* START RECORDS FOR THIS EXERCISE *
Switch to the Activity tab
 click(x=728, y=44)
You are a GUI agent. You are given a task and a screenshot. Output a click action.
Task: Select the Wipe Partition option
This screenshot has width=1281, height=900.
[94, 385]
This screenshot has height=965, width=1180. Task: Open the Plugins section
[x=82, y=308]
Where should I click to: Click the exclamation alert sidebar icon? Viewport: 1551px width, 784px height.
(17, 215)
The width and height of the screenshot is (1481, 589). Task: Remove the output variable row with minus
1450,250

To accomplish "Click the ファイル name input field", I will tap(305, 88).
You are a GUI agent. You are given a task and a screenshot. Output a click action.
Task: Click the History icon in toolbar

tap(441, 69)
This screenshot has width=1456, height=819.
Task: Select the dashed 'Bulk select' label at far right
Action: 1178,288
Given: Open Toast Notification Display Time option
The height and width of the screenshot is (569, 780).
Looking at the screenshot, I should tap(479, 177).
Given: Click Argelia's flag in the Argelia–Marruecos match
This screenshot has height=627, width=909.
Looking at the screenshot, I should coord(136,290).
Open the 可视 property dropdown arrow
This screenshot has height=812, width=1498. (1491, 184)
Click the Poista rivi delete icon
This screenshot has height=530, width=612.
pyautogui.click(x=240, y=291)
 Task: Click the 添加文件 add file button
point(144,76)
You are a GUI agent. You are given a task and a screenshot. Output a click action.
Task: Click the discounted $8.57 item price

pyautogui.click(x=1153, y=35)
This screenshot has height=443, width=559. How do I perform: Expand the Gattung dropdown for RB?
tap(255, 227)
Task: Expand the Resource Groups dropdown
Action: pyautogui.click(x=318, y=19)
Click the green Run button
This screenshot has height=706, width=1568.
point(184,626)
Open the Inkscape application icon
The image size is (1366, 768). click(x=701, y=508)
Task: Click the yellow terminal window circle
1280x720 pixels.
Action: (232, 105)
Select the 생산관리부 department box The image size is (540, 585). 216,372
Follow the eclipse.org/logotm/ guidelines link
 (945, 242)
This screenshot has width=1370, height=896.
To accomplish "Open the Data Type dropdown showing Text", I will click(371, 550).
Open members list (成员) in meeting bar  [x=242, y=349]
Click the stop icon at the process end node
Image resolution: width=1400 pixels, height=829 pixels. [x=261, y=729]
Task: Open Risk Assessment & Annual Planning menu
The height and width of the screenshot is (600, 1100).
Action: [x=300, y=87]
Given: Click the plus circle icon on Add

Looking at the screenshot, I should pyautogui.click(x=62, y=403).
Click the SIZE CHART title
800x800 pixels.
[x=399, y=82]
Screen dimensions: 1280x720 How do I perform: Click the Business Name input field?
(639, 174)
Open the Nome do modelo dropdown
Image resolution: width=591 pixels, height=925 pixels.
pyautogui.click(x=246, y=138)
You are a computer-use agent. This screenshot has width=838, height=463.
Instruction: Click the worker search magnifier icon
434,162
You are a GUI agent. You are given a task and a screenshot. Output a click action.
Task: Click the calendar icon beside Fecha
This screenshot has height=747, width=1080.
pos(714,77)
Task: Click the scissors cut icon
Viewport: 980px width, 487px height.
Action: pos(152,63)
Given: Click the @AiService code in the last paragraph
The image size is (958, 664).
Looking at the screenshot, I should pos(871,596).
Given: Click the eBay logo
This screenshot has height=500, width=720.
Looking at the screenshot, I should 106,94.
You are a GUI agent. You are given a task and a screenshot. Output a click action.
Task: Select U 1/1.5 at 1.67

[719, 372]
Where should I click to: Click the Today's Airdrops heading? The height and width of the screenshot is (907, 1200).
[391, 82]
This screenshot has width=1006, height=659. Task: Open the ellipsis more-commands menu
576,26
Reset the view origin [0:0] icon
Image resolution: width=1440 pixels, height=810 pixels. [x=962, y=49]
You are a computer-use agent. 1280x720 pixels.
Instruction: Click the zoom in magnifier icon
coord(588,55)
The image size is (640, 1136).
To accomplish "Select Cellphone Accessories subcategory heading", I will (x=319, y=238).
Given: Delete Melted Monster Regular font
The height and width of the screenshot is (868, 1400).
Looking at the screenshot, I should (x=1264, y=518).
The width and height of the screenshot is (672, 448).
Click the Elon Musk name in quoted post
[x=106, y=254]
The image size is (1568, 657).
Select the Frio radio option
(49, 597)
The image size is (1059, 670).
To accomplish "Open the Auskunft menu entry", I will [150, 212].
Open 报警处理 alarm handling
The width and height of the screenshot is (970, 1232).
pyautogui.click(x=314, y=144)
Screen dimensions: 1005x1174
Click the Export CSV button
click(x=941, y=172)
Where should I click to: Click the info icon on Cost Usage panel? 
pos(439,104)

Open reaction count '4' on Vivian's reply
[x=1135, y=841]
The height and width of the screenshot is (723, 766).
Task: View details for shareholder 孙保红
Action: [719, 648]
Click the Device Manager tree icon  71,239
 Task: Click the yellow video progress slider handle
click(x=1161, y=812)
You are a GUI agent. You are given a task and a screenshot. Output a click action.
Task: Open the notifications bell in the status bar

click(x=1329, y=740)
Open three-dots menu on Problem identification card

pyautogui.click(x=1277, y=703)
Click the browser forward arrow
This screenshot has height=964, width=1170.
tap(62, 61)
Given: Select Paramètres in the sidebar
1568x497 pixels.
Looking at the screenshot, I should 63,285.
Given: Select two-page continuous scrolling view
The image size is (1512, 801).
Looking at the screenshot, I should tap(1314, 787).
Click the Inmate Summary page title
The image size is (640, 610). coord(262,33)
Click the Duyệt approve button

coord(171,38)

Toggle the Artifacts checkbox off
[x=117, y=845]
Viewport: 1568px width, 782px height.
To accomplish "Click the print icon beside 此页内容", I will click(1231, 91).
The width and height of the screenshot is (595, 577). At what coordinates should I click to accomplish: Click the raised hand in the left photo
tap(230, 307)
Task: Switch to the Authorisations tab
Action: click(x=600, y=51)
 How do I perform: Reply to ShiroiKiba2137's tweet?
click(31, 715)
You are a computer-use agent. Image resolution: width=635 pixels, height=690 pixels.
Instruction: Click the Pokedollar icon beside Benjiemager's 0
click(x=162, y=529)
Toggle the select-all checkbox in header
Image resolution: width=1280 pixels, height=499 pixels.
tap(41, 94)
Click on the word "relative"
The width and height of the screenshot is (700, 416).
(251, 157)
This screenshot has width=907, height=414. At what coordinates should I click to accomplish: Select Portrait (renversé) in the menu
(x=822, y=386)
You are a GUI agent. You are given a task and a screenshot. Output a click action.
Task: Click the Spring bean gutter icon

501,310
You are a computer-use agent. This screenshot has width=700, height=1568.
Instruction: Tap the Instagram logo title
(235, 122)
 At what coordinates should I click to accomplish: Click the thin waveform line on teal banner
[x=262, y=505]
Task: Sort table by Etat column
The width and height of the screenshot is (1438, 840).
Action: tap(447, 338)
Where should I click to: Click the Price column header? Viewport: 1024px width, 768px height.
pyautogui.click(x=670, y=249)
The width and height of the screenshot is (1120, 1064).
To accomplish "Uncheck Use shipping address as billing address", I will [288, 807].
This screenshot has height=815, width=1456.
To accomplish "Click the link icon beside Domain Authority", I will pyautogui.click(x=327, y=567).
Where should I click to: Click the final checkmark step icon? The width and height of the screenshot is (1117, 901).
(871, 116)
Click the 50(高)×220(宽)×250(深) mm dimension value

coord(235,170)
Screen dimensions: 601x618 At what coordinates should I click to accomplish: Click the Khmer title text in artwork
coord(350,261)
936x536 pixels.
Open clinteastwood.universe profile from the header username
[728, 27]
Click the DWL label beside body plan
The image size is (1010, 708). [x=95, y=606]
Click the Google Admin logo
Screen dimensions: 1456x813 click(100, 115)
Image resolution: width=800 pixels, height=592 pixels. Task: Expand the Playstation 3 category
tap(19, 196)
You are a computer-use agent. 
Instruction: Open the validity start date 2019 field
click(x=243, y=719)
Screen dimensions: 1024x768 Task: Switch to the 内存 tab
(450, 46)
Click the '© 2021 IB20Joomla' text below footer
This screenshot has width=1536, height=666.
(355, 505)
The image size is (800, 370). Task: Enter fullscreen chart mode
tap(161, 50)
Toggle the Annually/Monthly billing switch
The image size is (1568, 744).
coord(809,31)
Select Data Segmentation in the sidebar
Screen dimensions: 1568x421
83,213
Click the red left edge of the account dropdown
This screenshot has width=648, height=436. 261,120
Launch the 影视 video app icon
* END RECORDS FOR THIS EXERCISE *
PROMPT:
Reproduce the lines of material verbatim, starting at the line containing "Click the Device" and ending at the line containing "will click(1231, 91).".

TASK RESULT:
Click the Device Manager tree icon  71,239
 Task: Click the yellow video progress slider handle
click(x=1161, y=812)
You are a GUI agent. You are given a task and a screenshot. Output a click action.
Task: Open the notifications bell in the status bar

click(x=1329, y=740)
Open three-dots menu on Problem identification card

pyautogui.click(x=1277, y=703)
Click the browser forward arrow
This screenshot has height=964, width=1170.
tap(62, 61)
Given: Select Paramètres in the sidebar
1568x497 pixels.
Looking at the screenshot, I should 63,285.
Given: Select two-page continuous scrolling view
The image size is (1512, 801).
Looking at the screenshot, I should tap(1314, 787).
Click the Inmate Summary page title
The image size is (640, 610). coord(262,33)
Click the Duyệt approve button

coord(171,38)

Toggle the Artifacts checkbox off
[x=117, y=845]
Viewport: 1568px width, 782px height.
To accomplish "Click the print icon beside 此页内容", I will click(1231, 91).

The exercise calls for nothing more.